<<<<

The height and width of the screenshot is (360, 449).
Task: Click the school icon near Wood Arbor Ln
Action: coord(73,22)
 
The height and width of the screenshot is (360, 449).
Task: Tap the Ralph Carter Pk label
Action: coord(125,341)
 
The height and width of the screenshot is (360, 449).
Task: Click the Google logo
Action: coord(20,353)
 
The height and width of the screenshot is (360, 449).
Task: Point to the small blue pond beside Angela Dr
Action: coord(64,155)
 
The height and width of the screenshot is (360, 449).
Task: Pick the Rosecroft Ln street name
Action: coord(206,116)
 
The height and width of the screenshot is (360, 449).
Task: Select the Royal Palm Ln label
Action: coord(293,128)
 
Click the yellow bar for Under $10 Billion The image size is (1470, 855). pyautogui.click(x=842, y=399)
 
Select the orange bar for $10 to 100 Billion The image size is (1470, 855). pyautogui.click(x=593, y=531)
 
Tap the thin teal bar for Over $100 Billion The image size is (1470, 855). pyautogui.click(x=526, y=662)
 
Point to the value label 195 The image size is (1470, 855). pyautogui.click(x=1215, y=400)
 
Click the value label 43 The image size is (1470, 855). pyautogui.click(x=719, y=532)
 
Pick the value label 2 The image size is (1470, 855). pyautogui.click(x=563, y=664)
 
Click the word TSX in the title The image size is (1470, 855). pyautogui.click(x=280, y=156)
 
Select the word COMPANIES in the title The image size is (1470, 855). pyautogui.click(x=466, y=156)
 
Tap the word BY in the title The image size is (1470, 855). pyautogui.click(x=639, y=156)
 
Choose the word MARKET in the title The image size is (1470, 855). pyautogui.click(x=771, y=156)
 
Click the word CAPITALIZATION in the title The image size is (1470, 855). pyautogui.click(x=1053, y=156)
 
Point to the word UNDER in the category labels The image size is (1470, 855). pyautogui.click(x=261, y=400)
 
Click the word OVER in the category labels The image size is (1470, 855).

>>>>

Copy the items again, requests included, starting at the one that contains "Click the word CAPITALIZATION" and ending at the last item. Shift every coordinate in the answers by -44.

Click the word CAPITALIZATION in the title The image size is (1470, 855). pyautogui.click(x=1009, y=112)
 
Point to the word UNDER in the category labels The image size is (1470, 855). pyautogui.click(x=217, y=356)
 
Click the word OVER in the category labels The image size is (1470, 855).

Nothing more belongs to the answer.